Published On: Thu, Apr 26th, 2018

World Champion Surfer Andy Irons’ Story Premieres in Cinemas May 31

Moviegoers can experience the heart-wrenching story of three-time world champion surfer Andy Irons when “Andy Irons: Kissed by God” comes to U.S. movie theaters this spring. As the opioid crisis rises to a national emergency in the United States and bipolar disorder affects approximately 5.7 million adult Americans (National Institute of Mental Health), the untold story of Irons’ life serves to tear down the myths associated with these two ferocious diseases. The documentary features in-depth interviews with Andy’s brother Bruce Irons, his wife Lyndie Irons, and fellow surfers Joel Parkinson, Nathan Fletcher, Sunny Garcia and Kelly Slater. In addition to the feature content, audiences will also view a Q&A with top experts in the field of opioid addiction and bipolar disorder, directors Steve and Todd Jones, as well as Andy’s friends and family.

Photo by Brian Bielmann, courtesy of Fathom Events

Tickets for “Andy Irons: Kissed by God” can be purchased at www.FathomEvents.com or participating box offices.

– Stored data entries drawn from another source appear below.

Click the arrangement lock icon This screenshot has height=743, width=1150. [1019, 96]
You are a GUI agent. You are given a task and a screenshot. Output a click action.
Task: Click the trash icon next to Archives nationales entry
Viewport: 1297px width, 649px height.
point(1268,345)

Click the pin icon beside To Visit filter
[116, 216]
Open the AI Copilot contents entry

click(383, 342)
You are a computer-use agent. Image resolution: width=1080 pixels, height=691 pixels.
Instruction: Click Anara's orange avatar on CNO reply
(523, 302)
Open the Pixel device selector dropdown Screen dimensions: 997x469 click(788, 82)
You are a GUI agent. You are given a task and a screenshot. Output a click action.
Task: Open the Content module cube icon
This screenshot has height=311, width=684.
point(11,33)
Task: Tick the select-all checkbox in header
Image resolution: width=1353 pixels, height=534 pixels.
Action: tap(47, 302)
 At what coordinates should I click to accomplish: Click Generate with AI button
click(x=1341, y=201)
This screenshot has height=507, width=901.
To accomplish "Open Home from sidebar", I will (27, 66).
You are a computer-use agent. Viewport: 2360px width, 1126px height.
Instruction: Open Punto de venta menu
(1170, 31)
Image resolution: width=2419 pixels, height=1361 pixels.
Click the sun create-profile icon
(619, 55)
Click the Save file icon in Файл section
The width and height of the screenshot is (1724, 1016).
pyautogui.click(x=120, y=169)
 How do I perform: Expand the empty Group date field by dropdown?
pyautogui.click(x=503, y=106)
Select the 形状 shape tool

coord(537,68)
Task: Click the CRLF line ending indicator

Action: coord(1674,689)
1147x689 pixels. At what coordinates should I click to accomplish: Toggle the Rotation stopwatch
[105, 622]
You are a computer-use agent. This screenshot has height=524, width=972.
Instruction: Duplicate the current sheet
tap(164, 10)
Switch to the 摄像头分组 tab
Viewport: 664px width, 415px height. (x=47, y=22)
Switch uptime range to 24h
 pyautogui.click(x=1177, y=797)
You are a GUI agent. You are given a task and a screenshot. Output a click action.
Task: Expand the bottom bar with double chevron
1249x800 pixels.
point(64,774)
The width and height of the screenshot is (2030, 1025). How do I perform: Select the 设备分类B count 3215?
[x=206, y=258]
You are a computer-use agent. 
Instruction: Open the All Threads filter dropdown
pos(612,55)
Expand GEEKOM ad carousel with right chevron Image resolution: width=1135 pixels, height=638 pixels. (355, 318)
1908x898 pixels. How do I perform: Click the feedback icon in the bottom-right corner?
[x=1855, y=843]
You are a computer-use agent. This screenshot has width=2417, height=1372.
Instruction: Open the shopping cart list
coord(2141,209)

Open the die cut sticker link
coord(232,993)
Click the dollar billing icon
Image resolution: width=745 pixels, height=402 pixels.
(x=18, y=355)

Fathom Events and Teton Gravity Research bring “Andy Irons: Kissed by God” to nearly 500 U.S. cinemas for one night on Thursday, May 31 at 7:00 p.m. local time, through Fathom’s Digital Broadcast Network (DBN). For a complete list of theater locations, visit the Fathom Events website (theaters and participants are subject to change).

“Andy Irons: Kissed by God” chronicles the struggles of bipolar disorder and opioid addiction as seen through the life of three-time world champion surfer Andy Irons. Irons struggled with the same demons that millions of people worldwide battle with daily. He was an incredible presence on the surfing world stage as the “People’s Champion,” the pride of Hawaii and revered around the world for his blue collar rise to fame and success. However, many were unaware of his internal battles that led to his demise.

“‘Andy Irons: Kissed by God’ is both a moving documentary and an opportunity to shine a light on the country’s opioid crisis and mental health systems,” said Fathom Events CEO Ray Nutt. “It’s events such as these that turn local cinemas into a place to both entertain and educate communities.”

“The time to tell Andy’s story is now, not because we want to glorify his life or accomplishments, but because Andy wanted to share the truth of his struggles to educate future generations,” said his brother, Bruce Irons. “We wanted to shine an honest light on the truth – both the struggles and the triumphs – and tell an accurate story of who Andy truly was.”